On the infrastructure side, Amazon is bringing to market a new EC2 instance type called C4 that optimises compute resources with the help of processors Intel developed exclusively for the AWS cloud. Amazon and Intel engineers collaborated to fine tune the attributes of the high-speed computing cores for the AWS environment.
AWS also has launched new Elastic Block Storage volumes that offer more storage and faster IOPS than previously available.
Paul Duffy, Amazon's senior product manager, told CRN US after the keynote that Container Service and Lambda will empower developers to quickly develop and put into production sophisticated applications.
Some customers had already been running Docker containers in the AWS environment, Duffy said, by using the Docker daemon and handling all management, scheduling and deployment tasks manually.
"Containers themselves are a great thing for portability.
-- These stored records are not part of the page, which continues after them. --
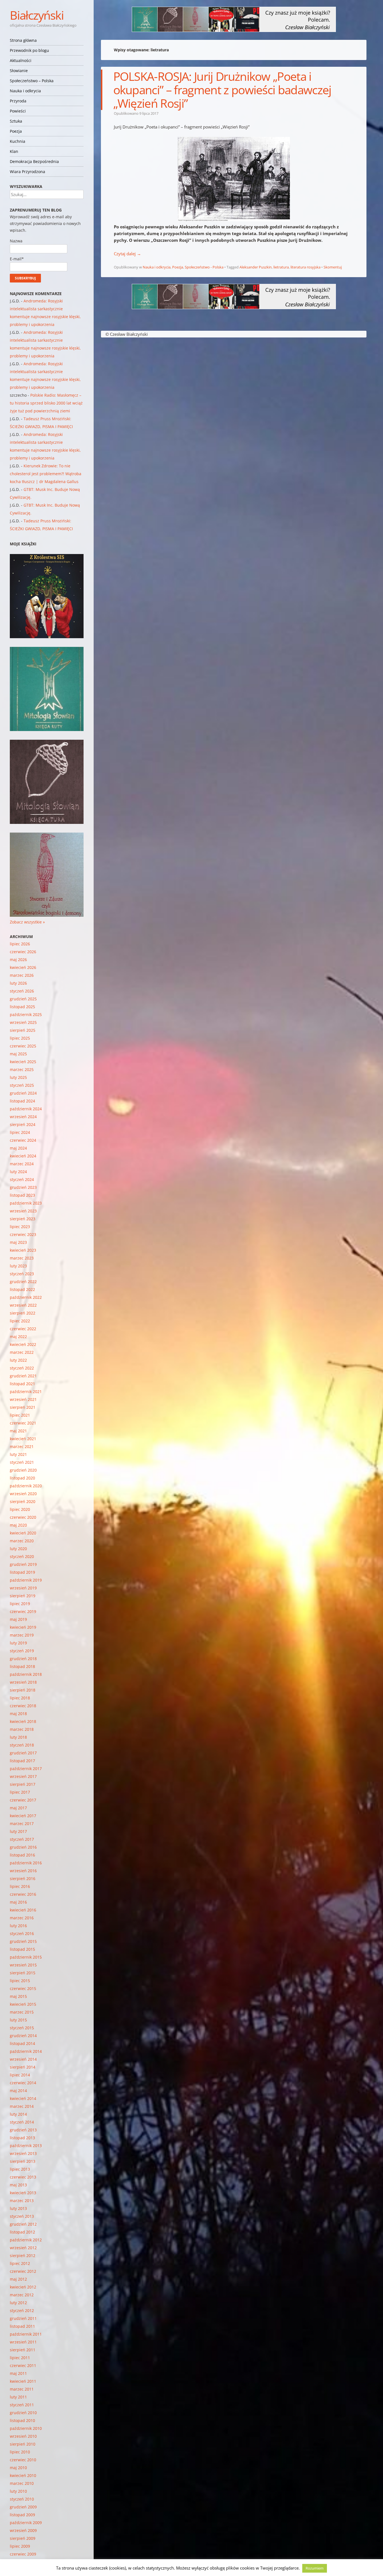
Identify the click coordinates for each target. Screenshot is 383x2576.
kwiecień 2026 (23, 967)
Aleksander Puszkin (255, 267)
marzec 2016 (22, 1917)
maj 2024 (18, 1148)
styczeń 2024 (22, 1179)
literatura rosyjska (305, 267)
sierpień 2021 (22, 1407)
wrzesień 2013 (23, 2153)
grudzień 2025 (23, 998)
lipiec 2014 (20, 2075)
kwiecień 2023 (23, 1250)
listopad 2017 (22, 1760)
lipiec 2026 (20, 943)
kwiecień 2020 (23, 1533)
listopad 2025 (22, 1006)
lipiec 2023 (20, 1226)
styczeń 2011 (22, 2404)
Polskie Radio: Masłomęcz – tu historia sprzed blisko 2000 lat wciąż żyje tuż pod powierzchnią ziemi (46, 402)
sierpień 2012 (22, 2255)
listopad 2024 (22, 1101)
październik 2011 (26, 2334)
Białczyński (36, 15)
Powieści (18, 111)
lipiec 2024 (20, 1132)
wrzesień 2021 (23, 1399)
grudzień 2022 (23, 1281)
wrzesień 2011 (23, 2342)
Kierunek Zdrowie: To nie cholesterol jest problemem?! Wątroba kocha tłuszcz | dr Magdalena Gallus (45, 473)
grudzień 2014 (23, 2035)
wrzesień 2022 (23, 1305)
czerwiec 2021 (23, 1423)
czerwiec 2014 (23, 2082)
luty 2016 (18, 1925)
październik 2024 (26, 1108)
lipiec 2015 (20, 1980)
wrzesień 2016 (23, 1870)
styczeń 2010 (22, 2499)
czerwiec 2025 (23, 1046)
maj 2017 (18, 1807)
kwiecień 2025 (23, 1061)
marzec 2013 (22, 2200)
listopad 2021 (22, 1383)
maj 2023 (18, 1242)
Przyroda (18, 101)
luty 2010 (18, 2491)
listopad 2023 (22, 1195)
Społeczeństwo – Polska (32, 80)
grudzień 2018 (23, 1658)
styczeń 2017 (22, 1839)
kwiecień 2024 (23, 1156)
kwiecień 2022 (23, 1344)
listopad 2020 (22, 1478)
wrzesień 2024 (23, 1116)
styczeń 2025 (22, 1085)
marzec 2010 (22, 2483)
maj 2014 (18, 2090)
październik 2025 (26, 1014)
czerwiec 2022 (23, 1328)
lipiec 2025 (20, 1038)
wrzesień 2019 (23, 1588)
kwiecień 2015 (23, 2004)
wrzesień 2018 (23, 1682)
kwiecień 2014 (23, 2098)
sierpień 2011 (22, 2349)
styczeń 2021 (22, 1462)
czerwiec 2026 (23, 951)
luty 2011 (18, 2397)
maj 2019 (18, 1619)
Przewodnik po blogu (29, 50)
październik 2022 (26, 1297)
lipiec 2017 (20, 1792)
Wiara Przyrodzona (27, 171)
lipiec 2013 (20, 2169)
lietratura (281, 267)
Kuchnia (17, 141)
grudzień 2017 (23, 1752)
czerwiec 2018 (23, 1705)
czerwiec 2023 (23, 1234)
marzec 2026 (22, 975)
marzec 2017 (22, 1823)
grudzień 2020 (23, 1470)
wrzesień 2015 (23, 1965)
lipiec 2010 (20, 2452)
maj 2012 (18, 2279)
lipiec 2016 (20, 1886)
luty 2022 (18, 1360)
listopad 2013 (22, 2137)
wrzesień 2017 (23, 1776)
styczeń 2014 (22, 2122)
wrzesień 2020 (23, 1493)
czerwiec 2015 (23, 1988)
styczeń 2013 (22, 2216)
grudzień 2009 (23, 2507)
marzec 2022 (22, 1352)
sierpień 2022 (22, 1313)
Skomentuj (333, 267)
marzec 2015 (22, 2012)
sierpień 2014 (22, 2067)
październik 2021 (26, 1391)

Many customers run Docker containers already, but what they don't like is having to do that scheduling," Duffy told CRN US, adding Container Service will free them of that burden and bring the much-vaunted benefits of Docker to a much larger base of potential users.
Lambda is another tool that will "make a developer's life easier," Duffy said, adding "all you have to do as a developer is write the code and not have to worry about those back-end things".
"You can build a reasonably sophisticated application without having to maintain any infrastructure yourself," Duffy said of Lambda.
Those latest additions to AWS create "huge opportunities" for Amazon's channel partners who possess the necessary skills to help their customers implement complete cloud solutions.
"I would encourage them to learn about the capabilities we launched and take them to their customers," Duffy said.